▶ **What you are asked to do**: Exact output of all the records is required.

▶ **Records shown**:
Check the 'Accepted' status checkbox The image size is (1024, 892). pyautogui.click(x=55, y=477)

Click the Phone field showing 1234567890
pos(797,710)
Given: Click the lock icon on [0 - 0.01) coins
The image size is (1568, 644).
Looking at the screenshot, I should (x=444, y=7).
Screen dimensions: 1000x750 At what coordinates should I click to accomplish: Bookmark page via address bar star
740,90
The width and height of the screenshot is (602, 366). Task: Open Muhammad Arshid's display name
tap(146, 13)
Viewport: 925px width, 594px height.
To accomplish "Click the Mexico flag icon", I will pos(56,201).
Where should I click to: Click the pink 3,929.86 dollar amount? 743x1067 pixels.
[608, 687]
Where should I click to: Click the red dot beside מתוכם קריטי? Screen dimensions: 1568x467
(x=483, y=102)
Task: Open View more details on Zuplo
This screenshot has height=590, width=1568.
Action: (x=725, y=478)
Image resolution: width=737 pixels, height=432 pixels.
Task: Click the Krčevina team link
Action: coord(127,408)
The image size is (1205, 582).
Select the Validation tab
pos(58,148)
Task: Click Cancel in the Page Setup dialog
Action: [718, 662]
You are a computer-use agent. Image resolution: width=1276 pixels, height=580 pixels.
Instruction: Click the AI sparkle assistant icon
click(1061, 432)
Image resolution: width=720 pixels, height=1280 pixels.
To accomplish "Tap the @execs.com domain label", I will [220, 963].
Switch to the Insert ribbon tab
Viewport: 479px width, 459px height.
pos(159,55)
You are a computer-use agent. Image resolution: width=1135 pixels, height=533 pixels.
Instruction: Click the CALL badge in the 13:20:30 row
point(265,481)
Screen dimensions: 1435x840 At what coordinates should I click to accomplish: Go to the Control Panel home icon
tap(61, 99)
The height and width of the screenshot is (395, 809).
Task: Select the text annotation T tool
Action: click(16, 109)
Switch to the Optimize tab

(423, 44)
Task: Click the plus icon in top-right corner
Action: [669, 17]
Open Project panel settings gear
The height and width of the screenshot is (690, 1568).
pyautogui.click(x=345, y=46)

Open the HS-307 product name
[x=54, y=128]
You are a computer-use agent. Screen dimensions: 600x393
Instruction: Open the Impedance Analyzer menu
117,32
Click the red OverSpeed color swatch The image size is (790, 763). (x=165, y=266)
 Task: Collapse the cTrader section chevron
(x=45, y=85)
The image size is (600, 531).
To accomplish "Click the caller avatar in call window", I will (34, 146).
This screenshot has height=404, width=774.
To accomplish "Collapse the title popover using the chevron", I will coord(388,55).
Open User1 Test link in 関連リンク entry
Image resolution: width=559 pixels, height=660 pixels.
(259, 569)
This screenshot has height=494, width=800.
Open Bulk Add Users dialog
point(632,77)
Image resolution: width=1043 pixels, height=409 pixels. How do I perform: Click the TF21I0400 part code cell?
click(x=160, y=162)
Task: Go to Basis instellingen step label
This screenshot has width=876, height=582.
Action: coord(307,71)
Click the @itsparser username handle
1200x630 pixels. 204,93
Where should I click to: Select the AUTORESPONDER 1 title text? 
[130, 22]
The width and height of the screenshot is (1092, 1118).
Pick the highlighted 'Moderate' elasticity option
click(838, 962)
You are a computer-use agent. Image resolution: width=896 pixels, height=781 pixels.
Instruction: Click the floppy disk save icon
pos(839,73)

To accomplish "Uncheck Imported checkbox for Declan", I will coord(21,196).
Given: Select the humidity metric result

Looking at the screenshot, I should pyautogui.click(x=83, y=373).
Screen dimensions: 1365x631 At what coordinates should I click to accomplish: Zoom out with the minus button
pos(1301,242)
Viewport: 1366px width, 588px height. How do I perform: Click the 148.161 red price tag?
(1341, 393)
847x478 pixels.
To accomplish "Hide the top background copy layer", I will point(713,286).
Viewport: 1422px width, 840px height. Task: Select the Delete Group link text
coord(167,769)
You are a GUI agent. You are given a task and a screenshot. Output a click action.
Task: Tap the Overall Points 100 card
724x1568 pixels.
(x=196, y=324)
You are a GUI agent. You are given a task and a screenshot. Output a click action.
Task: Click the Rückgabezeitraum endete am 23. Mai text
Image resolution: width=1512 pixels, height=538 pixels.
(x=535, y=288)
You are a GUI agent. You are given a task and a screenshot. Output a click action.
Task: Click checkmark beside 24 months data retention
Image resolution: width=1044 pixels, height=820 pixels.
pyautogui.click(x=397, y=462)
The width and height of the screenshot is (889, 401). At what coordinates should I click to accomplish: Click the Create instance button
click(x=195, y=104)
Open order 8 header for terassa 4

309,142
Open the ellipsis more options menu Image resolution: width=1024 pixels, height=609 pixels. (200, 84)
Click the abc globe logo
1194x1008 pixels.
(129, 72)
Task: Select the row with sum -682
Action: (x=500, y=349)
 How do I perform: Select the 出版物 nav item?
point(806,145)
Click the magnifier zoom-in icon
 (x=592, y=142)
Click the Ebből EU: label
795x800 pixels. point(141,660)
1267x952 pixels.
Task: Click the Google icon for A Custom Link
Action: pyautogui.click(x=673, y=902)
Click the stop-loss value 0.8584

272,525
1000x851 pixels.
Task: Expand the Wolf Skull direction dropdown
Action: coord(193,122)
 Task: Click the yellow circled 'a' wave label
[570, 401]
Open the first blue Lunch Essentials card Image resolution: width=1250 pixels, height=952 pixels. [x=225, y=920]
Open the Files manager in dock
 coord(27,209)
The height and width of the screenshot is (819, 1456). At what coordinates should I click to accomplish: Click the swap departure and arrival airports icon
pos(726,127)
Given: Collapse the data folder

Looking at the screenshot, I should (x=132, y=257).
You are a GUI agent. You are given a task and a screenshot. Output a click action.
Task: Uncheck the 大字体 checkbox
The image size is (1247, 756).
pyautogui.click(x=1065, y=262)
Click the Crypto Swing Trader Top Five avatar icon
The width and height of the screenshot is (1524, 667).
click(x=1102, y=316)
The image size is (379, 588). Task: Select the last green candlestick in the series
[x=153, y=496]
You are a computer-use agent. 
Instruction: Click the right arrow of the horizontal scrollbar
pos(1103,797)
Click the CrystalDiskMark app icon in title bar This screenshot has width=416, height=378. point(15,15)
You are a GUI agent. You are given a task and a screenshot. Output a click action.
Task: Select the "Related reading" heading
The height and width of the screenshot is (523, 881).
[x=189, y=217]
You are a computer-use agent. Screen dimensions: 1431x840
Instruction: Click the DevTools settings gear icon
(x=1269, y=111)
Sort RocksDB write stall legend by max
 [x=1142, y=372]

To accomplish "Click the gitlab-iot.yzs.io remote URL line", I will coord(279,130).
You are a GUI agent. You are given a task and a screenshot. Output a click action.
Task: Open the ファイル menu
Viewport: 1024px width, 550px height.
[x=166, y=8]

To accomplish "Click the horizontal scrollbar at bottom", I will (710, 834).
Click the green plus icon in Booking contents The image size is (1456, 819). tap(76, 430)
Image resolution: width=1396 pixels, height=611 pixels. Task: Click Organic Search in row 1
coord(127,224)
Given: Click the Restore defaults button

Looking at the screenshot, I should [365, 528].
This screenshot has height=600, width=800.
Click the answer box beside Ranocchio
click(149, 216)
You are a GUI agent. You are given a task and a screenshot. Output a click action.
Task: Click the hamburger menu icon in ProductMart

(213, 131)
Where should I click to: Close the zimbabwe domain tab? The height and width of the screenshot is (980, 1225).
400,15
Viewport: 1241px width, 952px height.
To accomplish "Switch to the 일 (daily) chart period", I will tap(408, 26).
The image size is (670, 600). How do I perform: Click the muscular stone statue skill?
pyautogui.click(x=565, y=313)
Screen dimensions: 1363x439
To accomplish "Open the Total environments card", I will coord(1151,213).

▶ **Written answer**:
Check the 'Accepted' status checkbox The image size is (1024, 892). pyautogui.click(x=55, y=477)

Click the Phone field showing 1234567890
pos(797,710)
Given: Click the lock icon on [0 - 0.01) coins
The image size is (1568, 644).
Looking at the screenshot, I should (x=444, y=7).
Screen dimensions: 1000x750 At what coordinates should I click to accomplish: Bookmark page via address bar star
740,90
The width and height of the screenshot is (602, 366). Task: Open Muhammad Arshid's display name
tap(146, 13)
Viewport: 925px width, 594px height.
To accomplish "Click the Mexico flag icon", I will pos(56,201).
Where should I click to: Click the pink 3,929.86 dollar amount? 743x1067 pixels.
[608, 687]
Where should I click to: Click the red dot beside מתוכם קריטי? Screen dimensions: 1568x467
(x=483, y=102)
Task: Open View more details on Zuplo
This screenshot has height=590, width=1568.
Action: (x=725, y=478)
Image resolution: width=737 pixels, height=432 pixels.
Task: Click the Krčevina team link
Action: coord(127,408)
The image size is (1205, 582).
Select the Validation tab
pos(58,148)
Task: Click Cancel in the Page Setup dialog
Action: [718, 662]
You are a computer-use agent. Image resolution: width=1276 pixels, height=580 pixels.
Instruction: Click the AI sparkle assistant icon
click(1061, 432)
Image resolution: width=720 pixels, height=1280 pixels.
To accomplish "Tap the @execs.com domain label", I will [220, 963].
Switch to the Insert ribbon tab
Viewport: 479px width, 459px height.
pos(159,55)
You are a computer-use agent. Image resolution: width=1135 pixels, height=533 pixels.
Instruction: Click the CALL badge in the 13:20:30 row
point(265,481)
Screen dimensions: 1435x840 At what coordinates should I click to accomplish: Go to the Control Panel home icon
tap(61, 99)
The height and width of the screenshot is (395, 809).
Task: Select the text annotation T tool
Action: click(16, 109)
Switch to the Optimize tab

(423, 44)
Task: Click the plus icon in top-right corner
Action: [669, 17]
Open Project panel settings gear
The height and width of the screenshot is (690, 1568).
pyautogui.click(x=345, y=46)

Open the HS-307 product name
[x=54, y=128]
You are a computer-use agent. Screen dimensions: 600x393
Instruction: Open the Impedance Analyzer menu
117,32
Click the red OverSpeed color swatch The image size is (790, 763). (x=165, y=266)
 Task: Collapse the cTrader section chevron
(x=45, y=85)
The image size is (600, 531).
To accomplish "Click the caller avatar in call window", I will (34, 146).
This screenshot has height=404, width=774.
To accomplish "Collapse the title popover using the chevron", I will coord(388,55).
Open User1 Test link in 関連リンク entry
Image resolution: width=559 pixels, height=660 pixels.
(259, 569)
This screenshot has height=494, width=800.
Open Bulk Add Users dialog
point(632,77)
Image resolution: width=1043 pixels, height=409 pixels. How do I perform: Click the TF21I0400 part code cell?
click(x=160, y=162)
Task: Go to Basis instellingen step label
This screenshot has width=876, height=582.
Action: coord(307,71)
Click the @itsparser username handle
1200x630 pixels. 204,93
Where should I click to: Select the AUTORESPONDER 1 title text? 
[130, 22]
The width and height of the screenshot is (1092, 1118).
Pick the highlighted 'Moderate' elasticity option
click(838, 962)
You are a computer-use agent. Image resolution: width=896 pixels, height=781 pixels.
Instruction: Click the floppy disk save icon
pos(839,73)

To accomplish "Uncheck Imported checkbox for Declan", I will coord(21,196).
Given: Select the humidity metric result

Looking at the screenshot, I should pyautogui.click(x=83, y=373).
Screen dimensions: 1365x631 At what coordinates should I click to accomplish: Zoom out with the minus button
pos(1301,242)
Viewport: 1366px width, 588px height. How do I perform: Click the 148.161 red price tag?
(1341, 393)
847x478 pixels.
To accomplish "Hide the top background copy layer", I will point(713,286).
Viewport: 1422px width, 840px height. Task: Select the Delete Group link text
coord(167,769)
You are a GUI agent. You are given a task and a screenshot. Output a click action.
Task: Tap the Overall Points 100 card
724x1568 pixels.
(x=196, y=324)
You are a GUI agent. You are given a task and a screenshot. Output a click action.
Task: Click the Rückgabezeitraum endete am 23. Mai text
Image resolution: width=1512 pixels, height=538 pixels.
(x=535, y=288)
You are a GUI agent. You are given a task and a screenshot. Output a click action.
Task: Click checkmark beside 24 months data retention
Image resolution: width=1044 pixels, height=820 pixels.
pyautogui.click(x=397, y=462)
The width and height of the screenshot is (889, 401). At what coordinates should I click to accomplish: Click the Create instance button
click(x=195, y=104)
Open order 8 header for terassa 4

309,142
Open the ellipsis more options menu Image resolution: width=1024 pixels, height=609 pixels. (200, 84)
Click the abc globe logo
1194x1008 pixels.
(129, 72)
Task: Select the row with sum -682
Action: (x=500, y=349)
 How do I perform: Select the 出版物 nav item?
point(806,145)
Click the magnifier zoom-in icon
 (x=592, y=142)
Click the Ebből EU: label
795x800 pixels. point(141,660)
1267x952 pixels.
Task: Click the Google icon for A Custom Link
Action: pyautogui.click(x=673, y=902)
Click the stop-loss value 0.8584

272,525
1000x851 pixels.
Task: Expand the Wolf Skull direction dropdown
Action: coord(193,122)
 Task: Click the yellow circled 'a' wave label
[570, 401]
Open the first blue Lunch Essentials card Image resolution: width=1250 pixels, height=952 pixels. [x=225, y=920]
Open the Files manager in dock
 coord(27,209)
The height and width of the screenshot is (819, 1456). At what coordinates should I click to accomplish: Click the swap departure and arrival airports icon
pos(726,127)
Given: Collapse the data folder

Looking at the screenshot, I should (x=132, y=257).
You are a GUI agent. You are given a task and a screenshot. Output a click action.
Task: Uncheck the 大字体 checkbox
The image size is (1247, 756).
pyautogui.click(x=1065, y=262)
Click the Crypto Swing Trader Top Five avatar icon
The width and height of the screenshot is (1524, 667).
click(x=1102, y=316)
The image size is (379, 588). Task: Select the last green candlestick in the series
[x=153, y=496]
You are a computer-use agent. 
Instruction: Click the right arrow of the horizontal scrollbar
pos(1103,797)
Click the CrystalDiskMark app icon in title bar This screenshot has width=416, height=378. point(15,15)
You are a GUI agent. You are given a task and a screenshot. Output a click action.
Task: Select the "Related reading" heading
The height and width of the screenshot is (523, 881).
[x=189, y=217]
You are a computer-use agent. Screen dimensions: 1431x840
Instruction: Click the DevTools settings gear icon
(x=1269, y=111)
Sort RocksDB write stall legend by max
 [x=1142, y=372]

To accomplish "Click the gitlab-iot.yzs.io remote URL line", I will coord(279,130).
You are a GUI agent. You are given a task and a screenshot. Output a click action.
Task: Open the ファイル menu
Viewport: 1024px width, 550px height.
[x=166, y=8]

To accomplish "Click the horizontal scrollbar at bottom", I will (710, 834).
Click the green plus icon in Booking contents The image size is (1456, 819). tap(76, 430)
Image resolution: width=1396 pixels, height=611 pixels. Task: Click Organic Search in row 1
coord(127,224)
Given: Click the Restore defaults button

Looking at the screenshot, I should [365, 528].
This screenshot has height=600, width=800.
Click the answer box beside Ranocchio
click(149, 216)
You are a GUI agent. You are given a task and a screenshot. Output a click action.
Task: Click the hamburger menu icon in ProductMart

(213, 131)
Where should I click to: Close the zimbabwe domain tab? The height and width of the screenshot is (980, 1225).
400,15
Viewport: 1241px width, 952px height.
To accomplish "Switch to the 일 (daily) chart period", I will tap(408, 26).
The image size is (670, 600). How do I perform: Click the muscular stone statue skill?
pyautogui.click(x=565, y=313)
Screen dimensions: 1363x439
To accomplish "Open the Total environments card", I will coord(1151,213).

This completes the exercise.